Ярополк потянул ноздрями воздух. Отец пропах степью, потом, солнцем. К веслам спешила следующая смена, и Святослав пробудился. Улыбнулся Ярополку:
– Заснул я, что ли?
– Заснул на единый миг.
– А мне этого довольно! – Окликнул гребца: – Варяжко! Изволь, брат. Уступи мне свой черед. Погребу, а ты княжича поучи, как по рекам ходить. Ему бы тоже погрести хорошо, да весла велики.
Варяжко сел на моток веревки…
– Что, княжич, любо на стругах ходить?
– Любо! – сказал Ярополк, поднимаясь.
Струг делал поворот, срезал пространство, прижимаясь к правому высокому берегу.
– От земли близко, но глубина здесь страшная, – объяснил Варяжко. – А на середине мелко. Ходить по рекам мудрено.
– А по морю?
– По морю мудреней мудреного, – улыбнулся Варяжко.
Зубы у него были белые, веселые, и глаза веселые, да с горчинкой.
– Ты хочешь на хазар идти? – спросил Ярополк.
– Я князю за деньги служу. Скажет, пошли на греков, пойду на греков. Скажет, пошли на хазар, пойду на хазар.
– А мы хазар победим?
– Князь Святослав пойдет, когда победа созреет, как яблоко.
– Мой отец – война, – сказал Ярополк.
Варяжко не согласился:
– Твой отец – победа. Бабушка твоя – вещая, отец твой – победа.
Ярополк промолчал.
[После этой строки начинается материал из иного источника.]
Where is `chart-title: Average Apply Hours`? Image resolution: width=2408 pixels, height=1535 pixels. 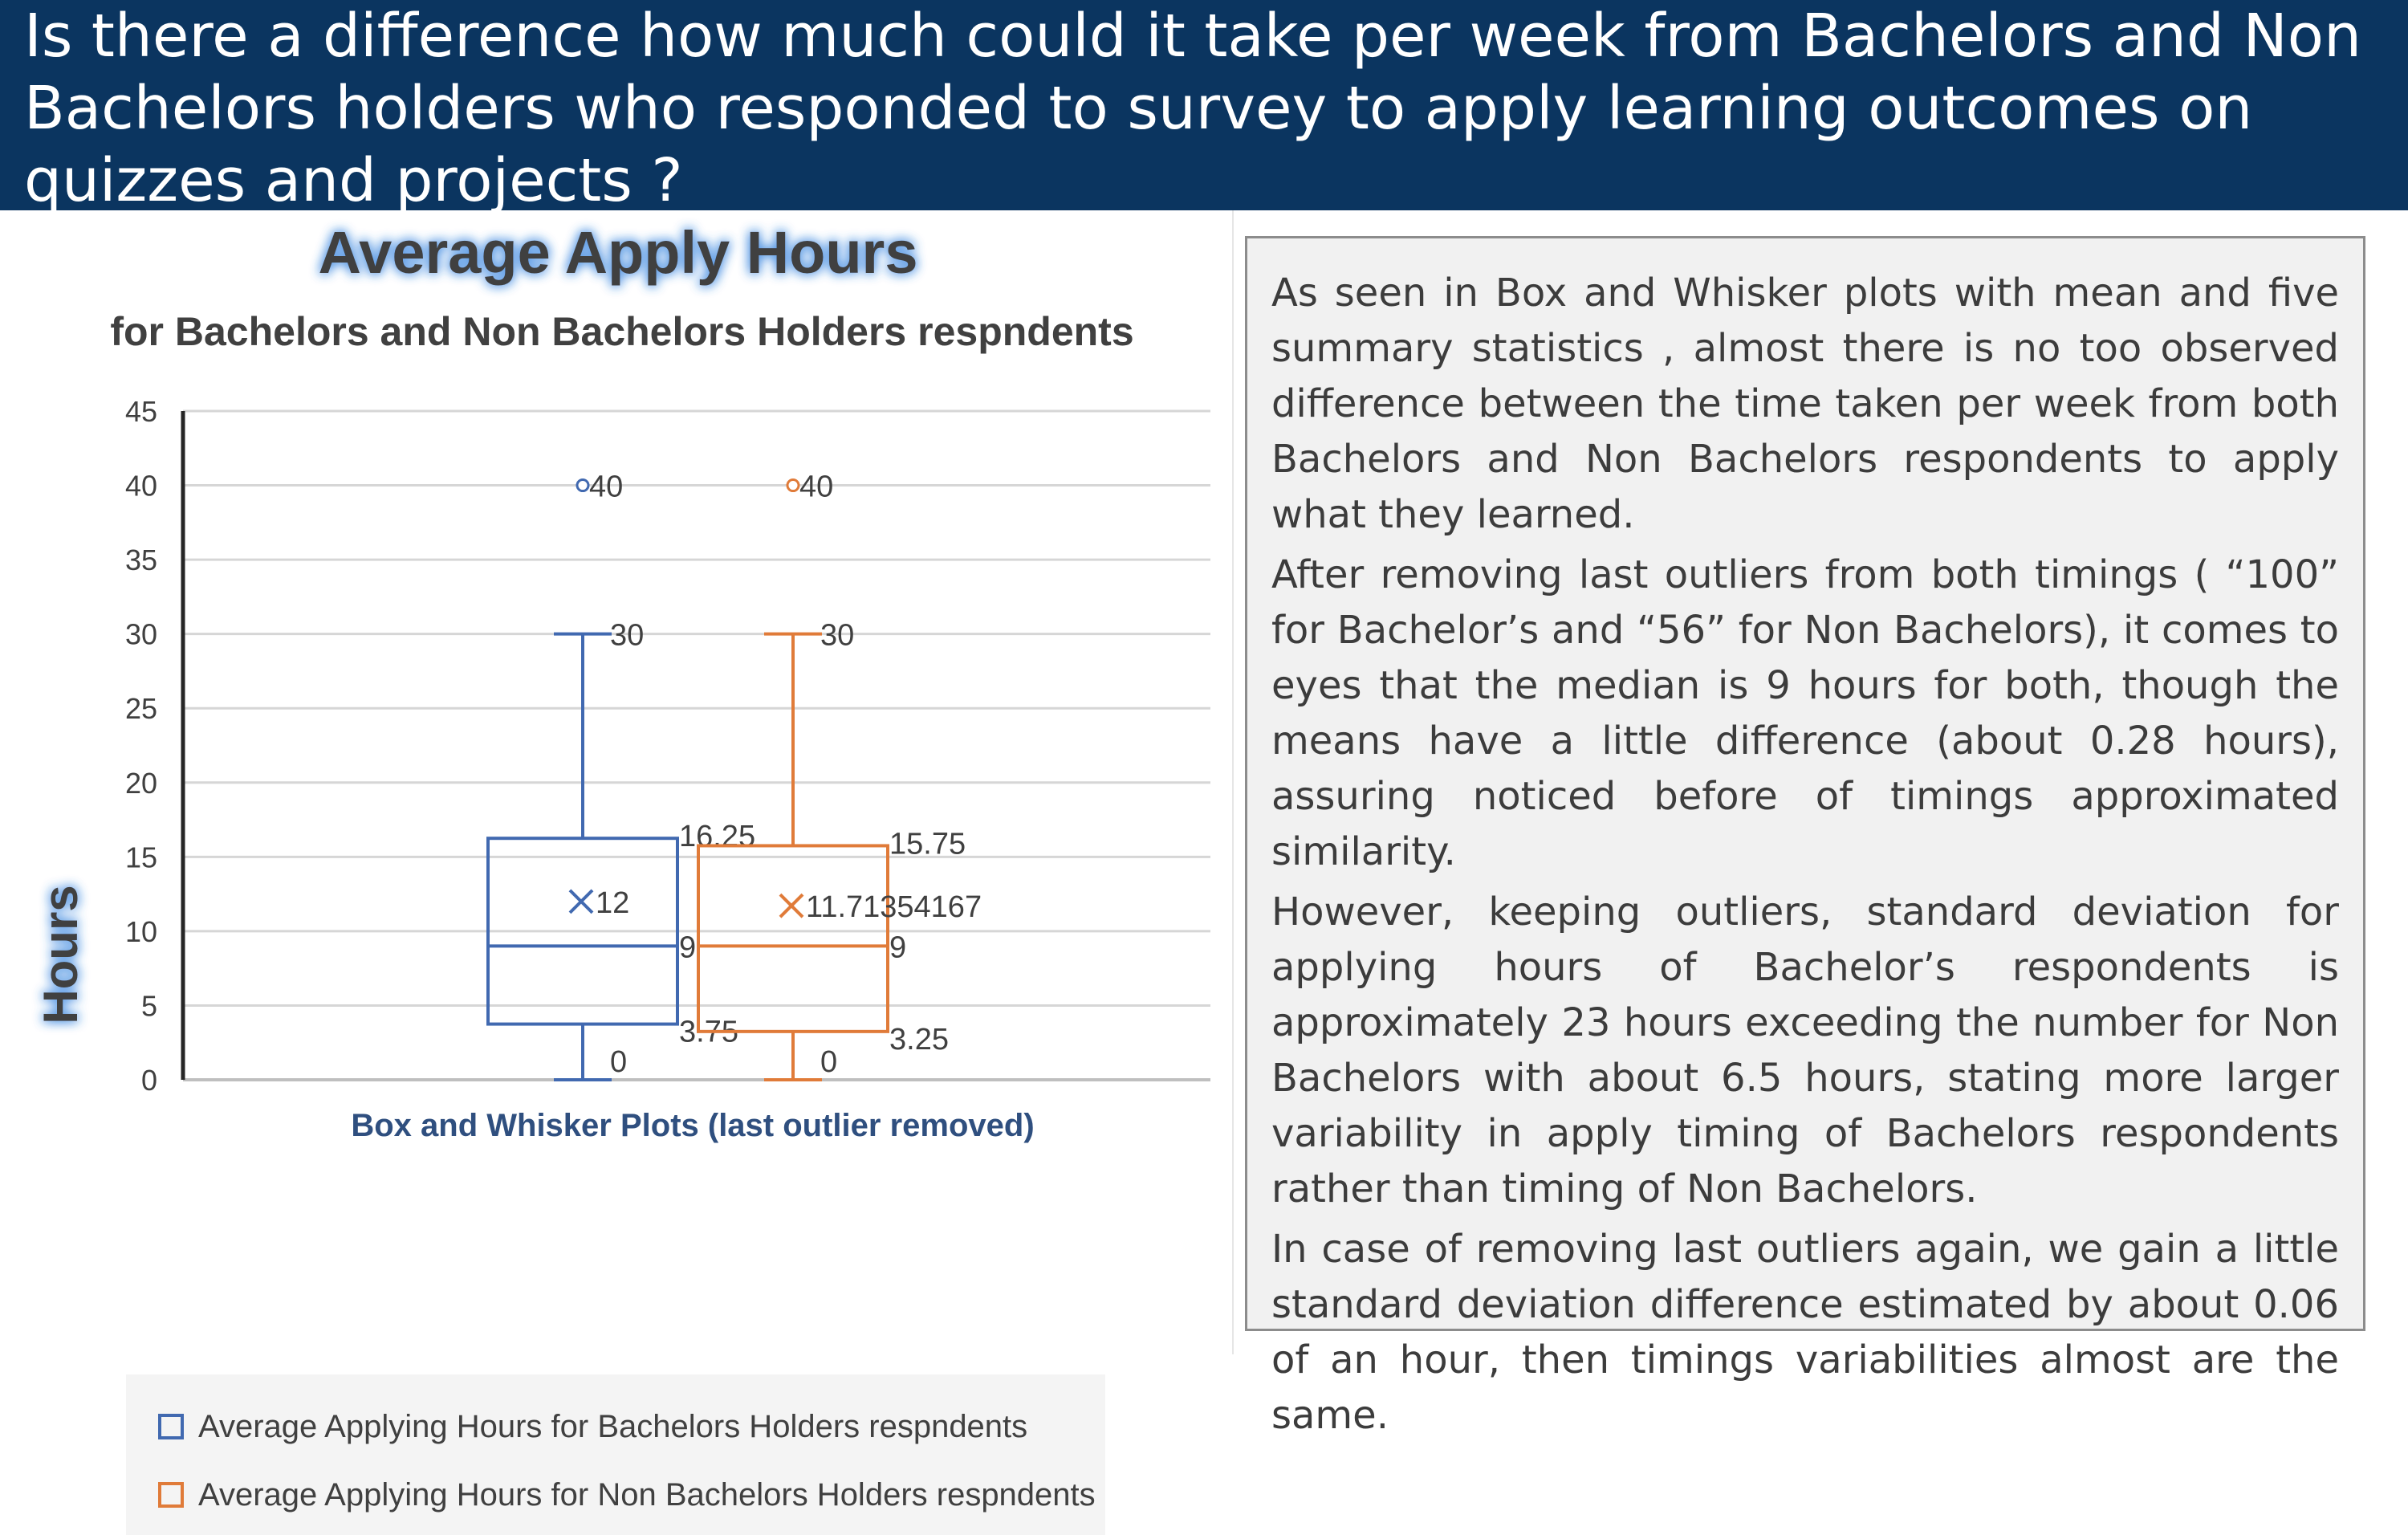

Если отец победа, почему бабушка горюет, уступая княжеское место?
– Что бы ты, свет мой Ярополче, хотел узнать о хождении по рекам и по морям? – спросил Варяжко.
– Про греческий жидкий огонь.
– Э-э! Сия тайна за семью печатями. Я сам не видел, но струг моего отца сгорел от того проклятого огня. Одно знаю, греческий жидкий огонь водой не зальешь…
Молчали. Слушали, как единым дыхом выталкивают из себя воздух гребцы. Потянулась к скамьям новая смена. Пришел князь.
– Хорошо размялся. Летят струги! Как птицы летят! – широко зевнул, улыбнулся. – Посплю.
Варяжко ушел к своим. Ярополк, чтоб отцу было просторнее, перебрался на носовой настил.
«Зачем отец так спешит? – думал княжич. – Зачем он всегда спешит… Войско у него бегом бегает. И сам он, князь, живет, как простой воин».
Вкусно запахло едой: дружинники подкреплялись. Работа предстояла долгая, трудная.
Завечерело. Гребцы начали меняться через полчаса. Отработали – спать. Поспали – за весла. Скорость хода сначала заметно упала, но с наступлением ночи ветер засвистел, паруса надулись пузырями.
Стало холодно. Ярополк нырнул в носовой закуток и, засыпая, малодушно порадовался, что он еще – мал, что ему можно спать вволю.
Сквозь сон слышал – струг подходил к берегу. Кто-то прискакал из Киева, привез отцу весть: великая княгиня собирается встретить сына на берегу Днепра и объявить при всем народе, что она передаст ему власть в день Рождества Богородицы, ибо сей день для Руси и русичей – благословенный.
Святослав сказал Вышате:
– Она хочет украсть у меня лето. Украсть поход. В осеннюю распутицу куда пойдешь… Что думаешь, Вышата?
– Тебя ждут через три дня, а ты будешь в Киеве завтра.
– Пока ветер в паруса, пусть все спят! – приказал Святослав. – Грести начнем на заре. Меняться через версту, через полверсты.
Нет, то было не плаванье. Полтысячи стругов пустились по Днепру вскачь. Шли тремя рядами, друг за другом, уступая время от времени тяжкую честь рассекать воду первыми.
На весла садились, глядя на князя, и старый Вышата, и тонкокостный Блуд. И кормщики. Один Ярополк не брался за весла, чтобы не помешать бешеному движению.